# **ARMing HEP for the future**

## Energy Efficiency of WLCG sites (ARM vs. x86)

Emanuele Simili<sup>1,\*</sup>, Gordon Stewart<sup>1</sup>, Samuel Skipsey<sup>1</sup>, Dwayne Spiteri<sup>1</sup>, Albert Borbely<sup>1</sup>, and David Britton<sup>1</sup>

<sup>1</sup>School of Physics and Astronomy, University of Glasgow Kelvin Building, University Avenue, Glasgow, G12 8QQ, United Kingdom

**Abstract.** We present a case for ARM chips as an alternative to standard x86 at WLCG sites to help reduce power consumption. New measurements are presented on the performance and energy consumption of two machines (one ARM and one x86), that were otherwise similar in specification and cost. The comparison was extended to a dual socket x86 node, representative of our site. These new results include the energy-efficiency and speed of single- and multi-threaded jobs; the effect of hyper-threading; and an initial look at clock throttling as a way of shaping power-load. We observe significantly lower power consumption and often slightly better performance on the ARM machine and, noting the increased availability of ARM software builds from all LHC experiments and beyond, we plan to install a 2k-core ARM cluster at our WLCG Tier2 site at Glasgow in the summer of 2023. This will enable testing, physics-validation, and eventually an ARM production environment that will inform and influence other WLCG sites in the UK and worldwide.

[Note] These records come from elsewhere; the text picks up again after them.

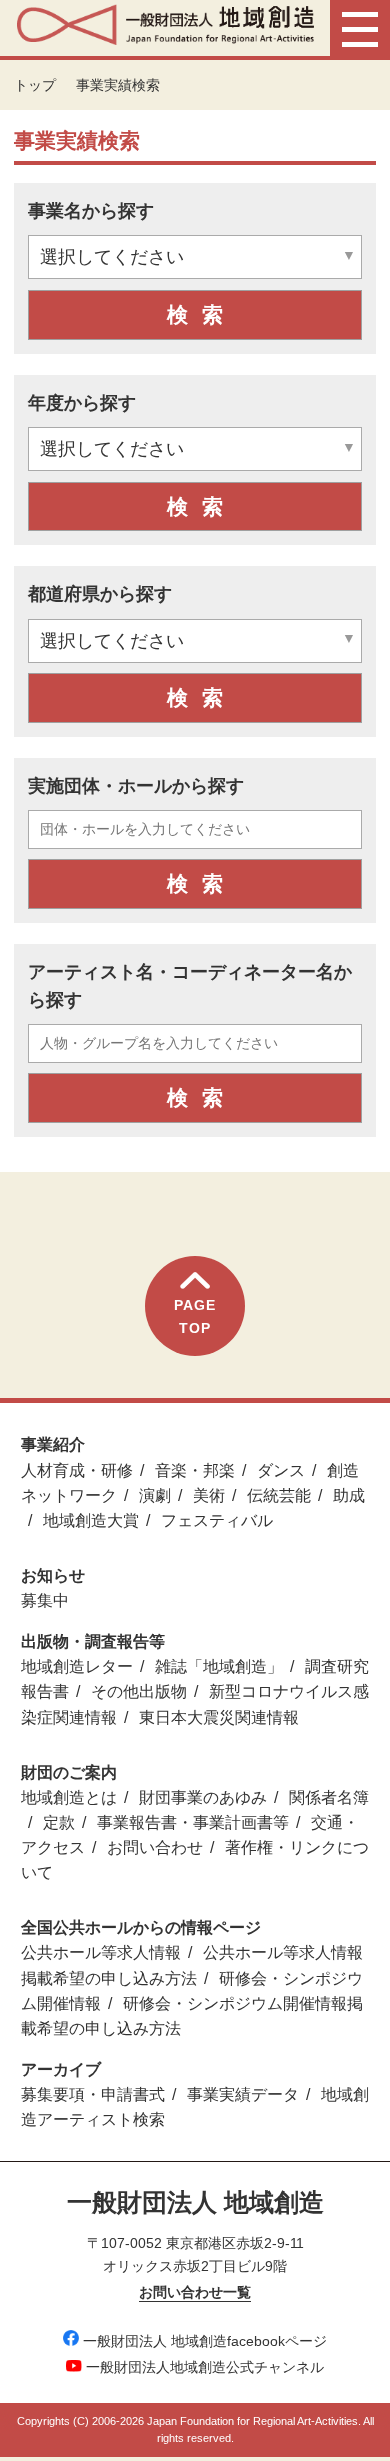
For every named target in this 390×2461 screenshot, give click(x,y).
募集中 (45, 1600)
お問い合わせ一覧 (195, 2292)
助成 (349, 1495)
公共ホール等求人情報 (101, 1952)
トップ (35, 85)
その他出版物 (139, 1691)
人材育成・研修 (77, 1470)
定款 (59, 1822)
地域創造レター (77, 1666)
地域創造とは (69, 1797)
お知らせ (53, 1575)
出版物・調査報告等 (93, 1641)
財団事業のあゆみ (203, 1797)
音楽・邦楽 (195, 1470)
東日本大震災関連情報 (219, 1717)
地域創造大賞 (91, 1520)
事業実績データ (243, 2094)
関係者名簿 (329, 1797)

# 1 Introduction and Methodology

Following up on our initial study [1] on power consumption in high-energy physics (HEP), we have gathered new data and investigated solutions that could reduce the operational cost of the Worldwide LHC Computing Grid (WLCG [2]).

As previously noted, ARM chips have the potential to significantly reduce the energy needs of grid sites, but are not yet widely adopted as capacity hardware by the WLCG. Meanwhile, a lot of progress has been made on software compatibility (most LHC experiments have started to compile and validate their workloads on ARM CPUs), hardware availability (many vendors offer ARM enterprise options), and benchmarking tools (new HEPscore release and widespread adoption within the WLCG). We therefore gathered new measurements to better compare performance and energy consumption of arm64 CPUs with respect to x86\_64 CPUs. We also investigated frequency throttling as another possible way of reducing power use.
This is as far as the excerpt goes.